A lot of people think that Iron Condors are, all the same, there is no big difference but the reality is there is a huge difference.

Most people when they set up Iron Condors they don’t consider the duration which is very important because if you don’t have duration you will not know what’s going to be a bigger problem or risk.

In this episode, we’re going to cover different setups of Iron Condor.

Let’s use the Shop because it’s a bigger stock which allows me to manipulate the strikes a little bit easier compared to cheaper stocks.

So if we set up 10 contract Iron Condor and got the 1380s and the 1100s on the put side I’m going to receive 1.50 credit.

This is a 10-day duration, Iron Condor.

Pros & Cons of a 40+ Day Iron Condor with Options Trading - Tradersfly (1)

I want you to pay close attention to delta, gamma, theta, and vega with emphasis on theta and vega.

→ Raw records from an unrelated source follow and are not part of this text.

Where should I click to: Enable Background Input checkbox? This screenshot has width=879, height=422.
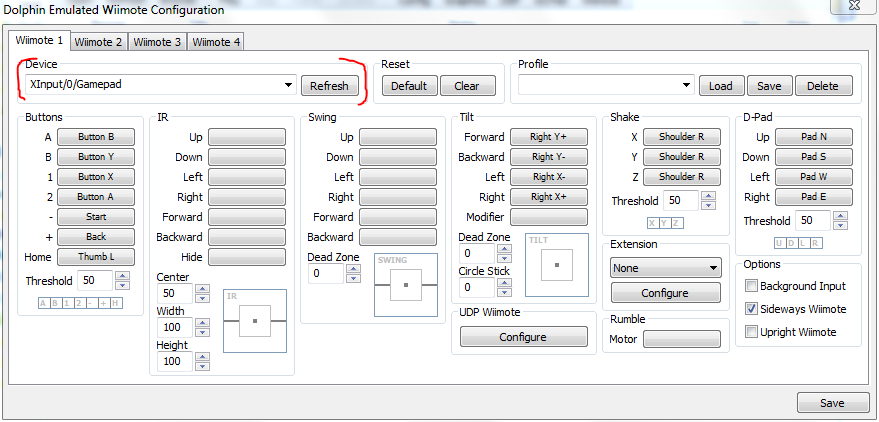(751, 286)
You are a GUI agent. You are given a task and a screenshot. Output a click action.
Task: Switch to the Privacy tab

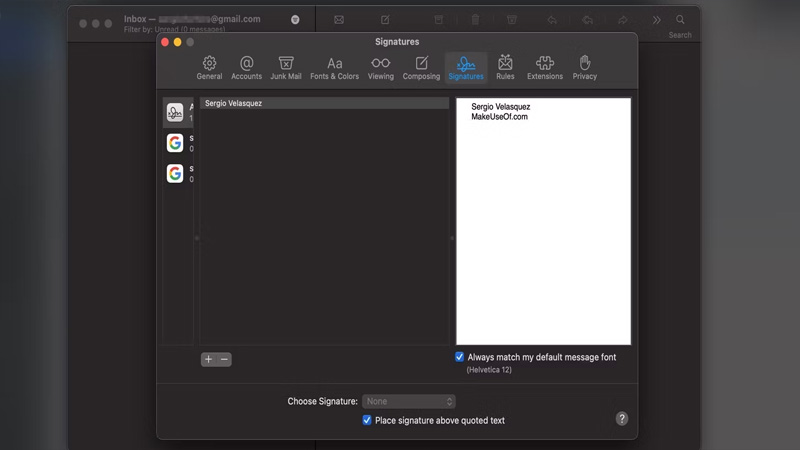585,68
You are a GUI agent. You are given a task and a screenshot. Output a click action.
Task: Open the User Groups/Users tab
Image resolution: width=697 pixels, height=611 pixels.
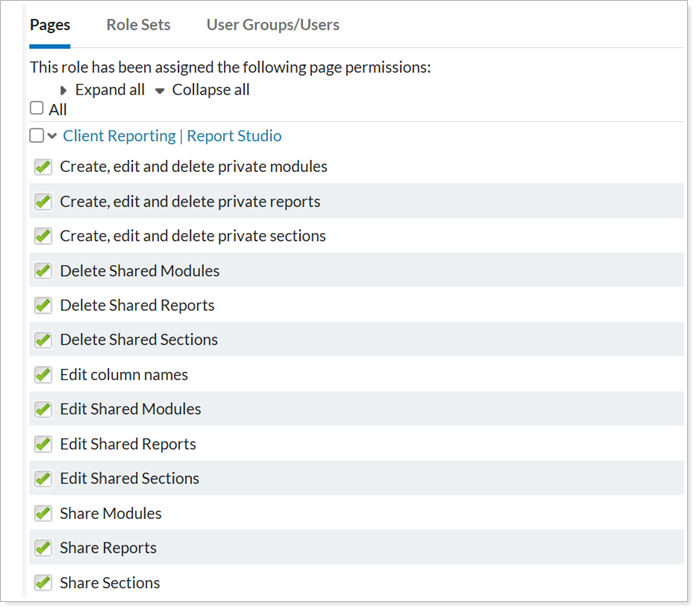click(x=272, y=25)
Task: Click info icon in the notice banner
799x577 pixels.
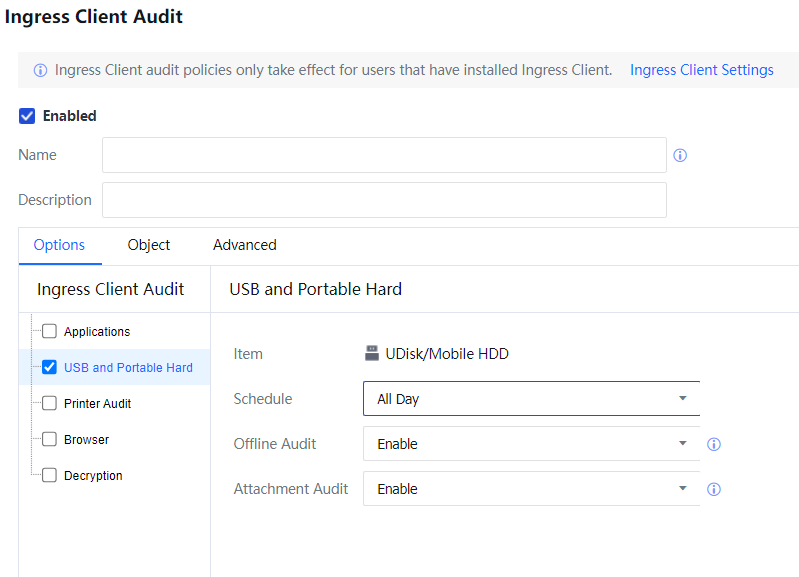Action: tap(41, 71)
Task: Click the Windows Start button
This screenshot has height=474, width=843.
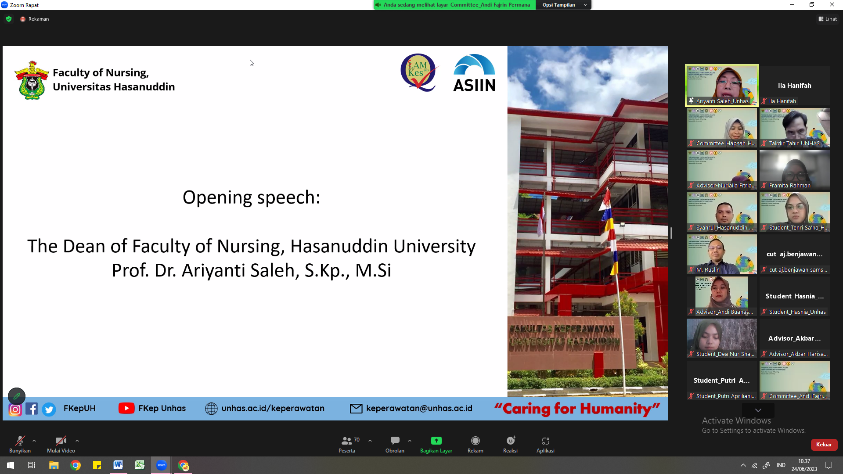Action: click(x=8, y=465)
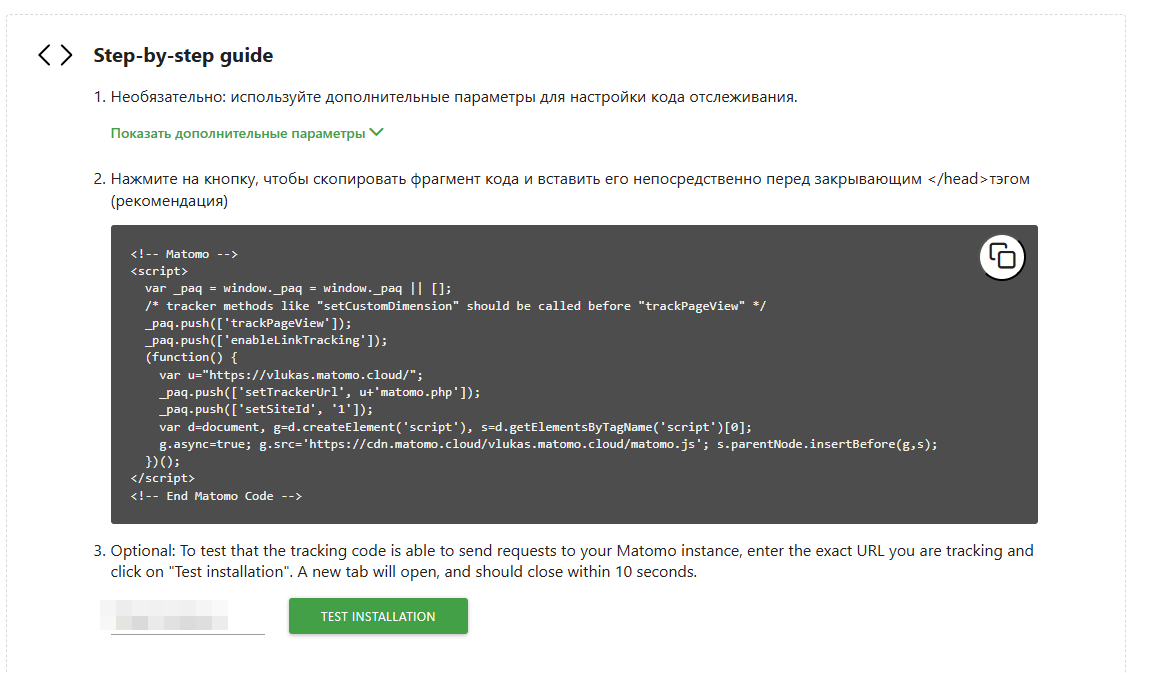This screenshot has height=673, width=1158.
Task: Click the code brackets icon beside the heading
Action: tap(55, 56)
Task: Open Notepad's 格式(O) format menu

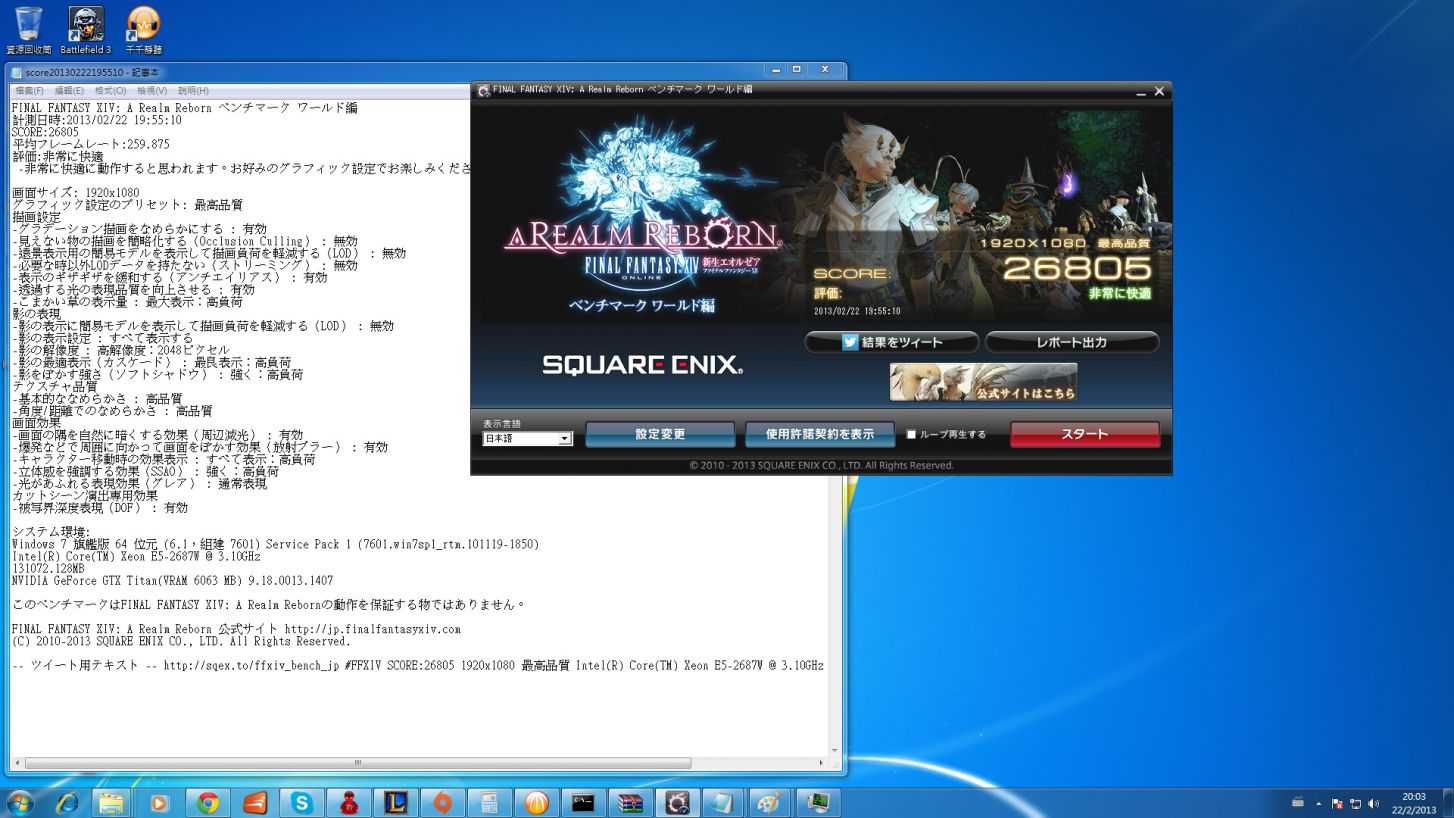Action: pyautogui.click(x=110, y=91)
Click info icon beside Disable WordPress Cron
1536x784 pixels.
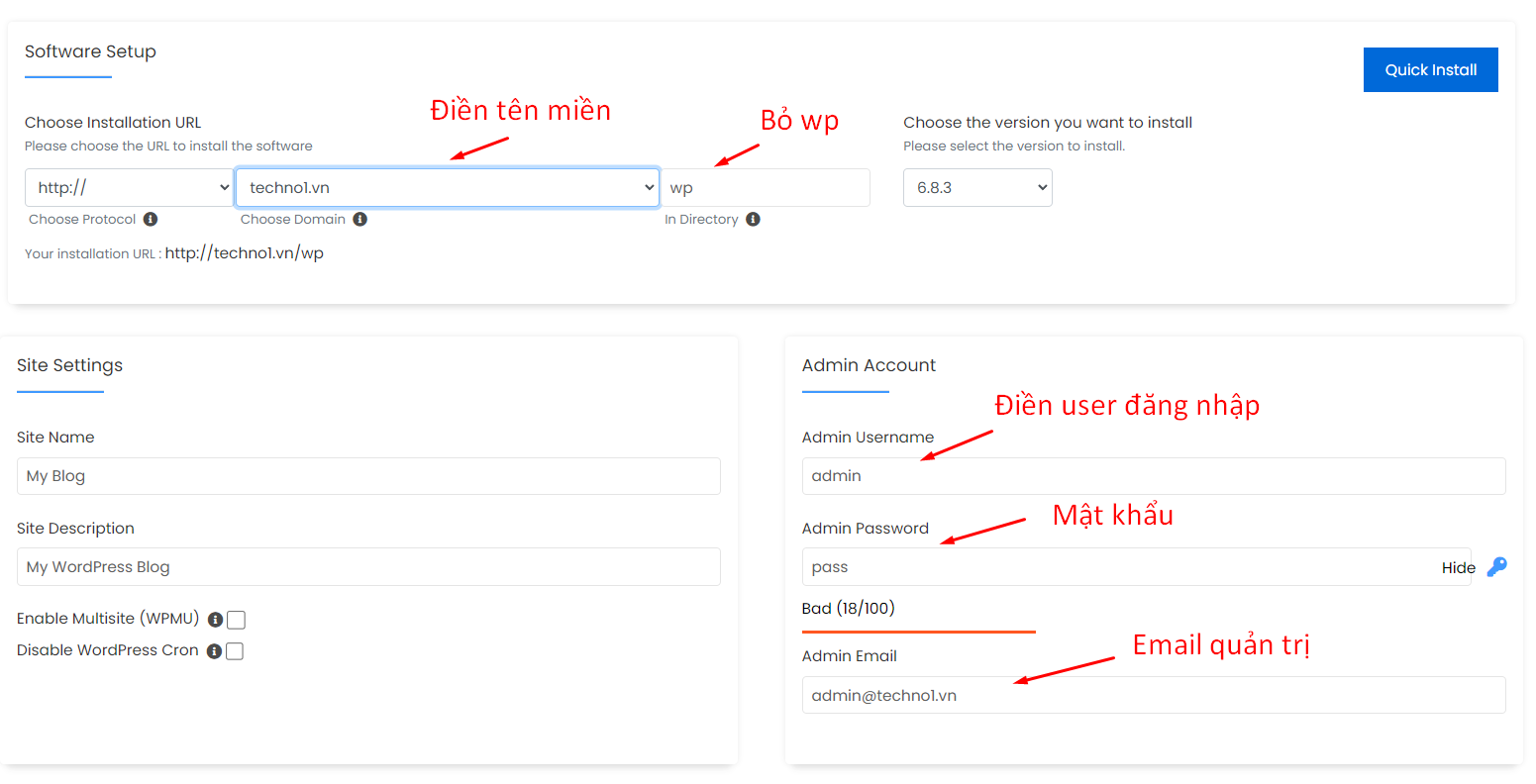(214, 651)
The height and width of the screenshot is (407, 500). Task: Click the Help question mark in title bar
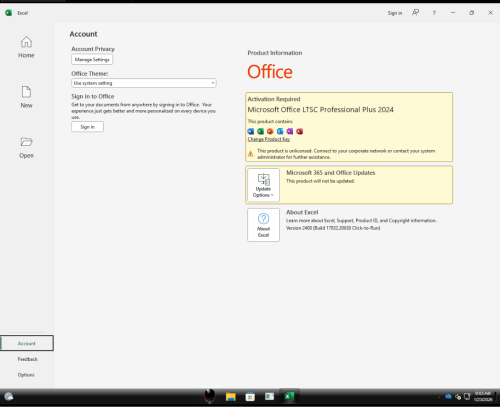[434, 13]

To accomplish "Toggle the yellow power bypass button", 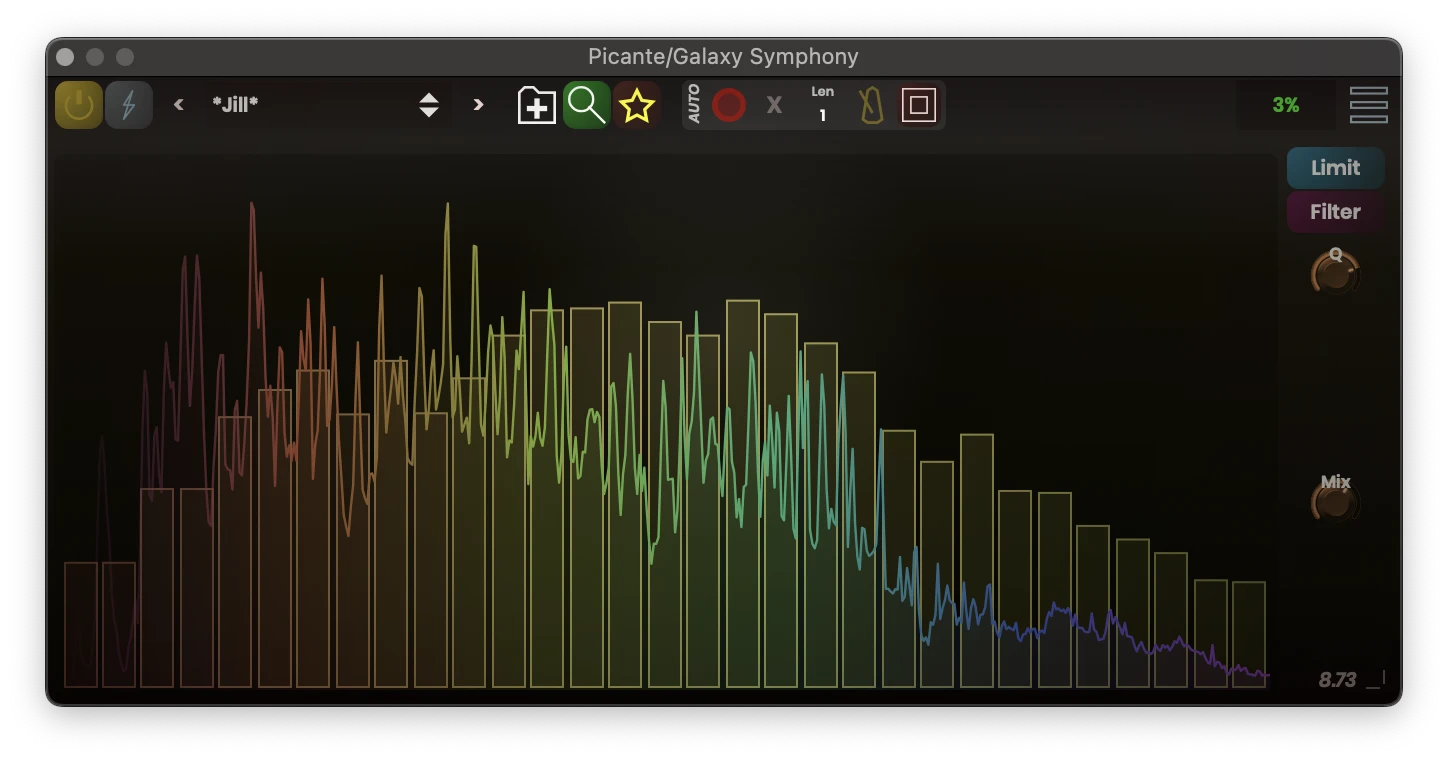I will point(79,105).
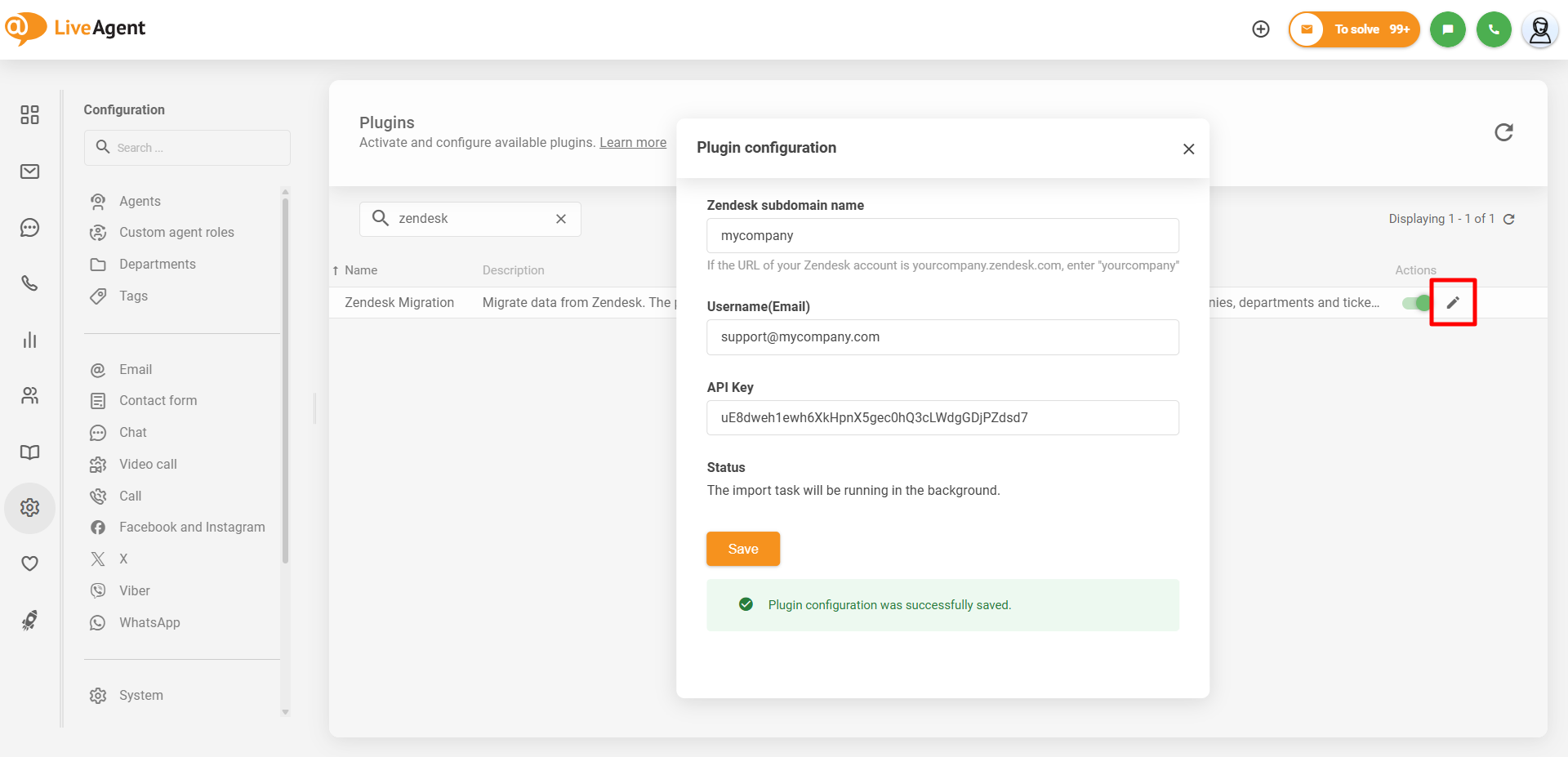Toggle the Zendesk Migration plugin switch
The image size is (1568, 757).
pos(1416,303)
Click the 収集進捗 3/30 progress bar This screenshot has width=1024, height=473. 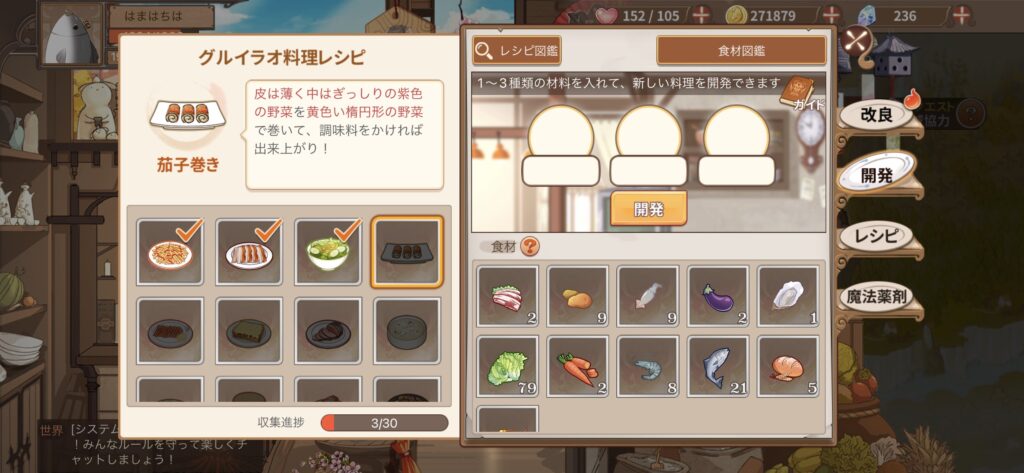click(x=384, y=423)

When you look at something like the theta versus the vega if you have a vega problem which is your biggest greek because this is your money maker and also the risks.

So if you have a vega problem let’s say it’s one or two points it only takes you a day even half a day to make up a vega issue.

So in here, vega is not a big concern and price if you look at your delta you got almost a three.

You don’t care about price moving around because it’s pretty much right in the middle. That’s your white line it’s kind of heat moving around right there but theta right here is 200 you’re making 200 a day but if you’ve got a volatility problem that theta is just way stronger.

Let’s look at another condor from June 18th, theta and vega are getting a little bit closer.

Pros & Cons of a 40+ Day Iron Condor with Options Trading - Tradersfly (2)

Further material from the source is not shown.